Прощаясь, мы оба были еще окутаны темнотой, в которой провели весь день, свет слепил нам глаза, и мы не знали, как сказать друг другу, до чего нам было хорошо работать вместе, рядом, на одном дыхании. Я знала, чувствовала, что Этьен думает в эту минуту то же, что и я. Но ни он, ни я не сумели найти слова и сказать, что в нашей жизни ничего подобного еще не было. Что никогда еще нам не случалось встретить такую родную душу. Что мы с ним живем одной страстью. Мать-настоятельница дала мне для Этьена деньги, я достала их и протянула со странным чувством неловкости. Он отрицательно покачал головой. И я поняла его без слов. Чем такой день оплатишь? Никаких денег не надо за такое счастье.
Увидев сквозь витрину кобылу Таню, я подбежала к Этьену и расцеловала его в обе щеки. Все произошло в одно мгновение. Он сжал мою руку и пробормотал, что ждет меня в будущий понедельник. Мы займемся портретом матери-настоятельницы. Он закажет для него специальную бумагу большого формата. Он меня ждет. Меня. Он. Ждет.
Я сидела возле старичка Люка и рассматривала снимки. Фотографию Аньес я потихоньку спрятала в карман блузы и две фотографии Элен тоже. Вот она, Элен: повернувшись спиной к объективу, берется за чемодан, глядя, наверное, куда-то вдаль, готовясь снова пуститься в путь. Я чуть не заплакала. Люка, хоть и смотрел на дорогу, насупив брови, видно, замечал все, что со мной творится, потому что бережно провел заскорузлой рукой по моей щеке и пробурчал, что война рано или поздно кончится и буду я опять на свободе. Я впервые как следует расслышала его старческий голос и почувствовала его доброту. Мне захотелось еще хоть немного тепла. И я положила голову на плечо старого Люка. Он растерялся и застыл на козлах, не решаясь двинуться. А я так и ехала до тех пор, пока с дороги не заметила башню монастыря.
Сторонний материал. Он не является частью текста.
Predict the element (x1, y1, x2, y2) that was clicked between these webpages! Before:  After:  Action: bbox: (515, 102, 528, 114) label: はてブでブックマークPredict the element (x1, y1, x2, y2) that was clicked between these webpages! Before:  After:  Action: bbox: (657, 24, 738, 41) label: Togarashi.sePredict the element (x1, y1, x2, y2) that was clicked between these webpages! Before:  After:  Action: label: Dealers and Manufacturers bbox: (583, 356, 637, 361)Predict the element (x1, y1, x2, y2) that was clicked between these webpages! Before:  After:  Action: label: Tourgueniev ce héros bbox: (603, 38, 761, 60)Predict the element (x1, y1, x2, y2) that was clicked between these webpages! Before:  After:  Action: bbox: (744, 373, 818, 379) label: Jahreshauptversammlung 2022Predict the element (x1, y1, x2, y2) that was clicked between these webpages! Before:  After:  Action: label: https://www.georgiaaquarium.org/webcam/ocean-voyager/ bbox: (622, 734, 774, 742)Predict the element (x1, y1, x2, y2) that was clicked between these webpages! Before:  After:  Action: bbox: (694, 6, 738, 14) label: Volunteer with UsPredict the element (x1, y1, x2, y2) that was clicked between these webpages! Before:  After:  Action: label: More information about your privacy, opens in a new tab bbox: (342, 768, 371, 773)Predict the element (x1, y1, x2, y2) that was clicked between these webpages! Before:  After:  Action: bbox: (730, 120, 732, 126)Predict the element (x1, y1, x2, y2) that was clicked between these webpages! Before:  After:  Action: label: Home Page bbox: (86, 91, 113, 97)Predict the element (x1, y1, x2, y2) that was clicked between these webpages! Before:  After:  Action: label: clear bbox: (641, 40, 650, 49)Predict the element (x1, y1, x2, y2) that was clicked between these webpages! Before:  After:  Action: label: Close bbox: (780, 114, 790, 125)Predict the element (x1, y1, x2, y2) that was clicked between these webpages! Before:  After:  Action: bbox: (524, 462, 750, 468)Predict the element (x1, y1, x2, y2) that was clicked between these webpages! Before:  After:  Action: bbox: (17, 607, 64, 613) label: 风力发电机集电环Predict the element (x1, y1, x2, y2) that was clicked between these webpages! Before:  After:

Тогда я подняла голову и второй раз за день, подчиняясь внезапному порыву, поцеловала старика, а он продолжал править лошадью, вытаращив глаза от такой неожиданной фамильярности. Мы въехали в монастырь. Люка гордо восседал, держа вожжи. Он улыбнулся матери-настоятельнице, которая подошла и встала возле кобылы Тани, страшно довольной, что она наконец-то вернулась домой. Мать-настоятельницу улыбка старого ворчливого медведя удивила: очень уж на него не похоже. В следующую минуту она строгим голосом пригласила нас обоих к себе в кабинет.
Мне бы хотелось сначала показать фотографии Аньес, а потом уж отдать монахиням, но, как видно, матери-настоятельнице не терпелось.
Едва войдя в кабинет, я почувствовала: что-то стряслось. Сестра Мария тоже здесь сидела и, казалось, ждала нас. Она подвинула стулья мне и Люка и предложила сесть. Нет, я не ошиблась, произошло что-то и вправду очень серьезное. Первой заговорила мать-настоятельница. В монастырь сегодня приходили двое полицейских. Они проверяли удостоверения личности. Моего, поскольку меня не было, она сочла за лучшее не предъявлять. Но не могла избежать процедуры проверки с Алисой и положила ее удостоверение в стопку остальных. Бедная Алиса! Они вызывали девочек, сверяли фамилии, смотрели на фотографии. Когда очередь дошла до Алисы и у нее спросили имя и фамилию, она очень долго молчала, а потом заплакала. Сестра Мария мгновенно выдумала историю с наказанием. Объяснила полицейским, что она запретила девочке говорить весь день в наказание за ее проступок. Полицейские долго вертели и рассматривали со всех сторон ее удостоверение, прежде чем перейти к следующему.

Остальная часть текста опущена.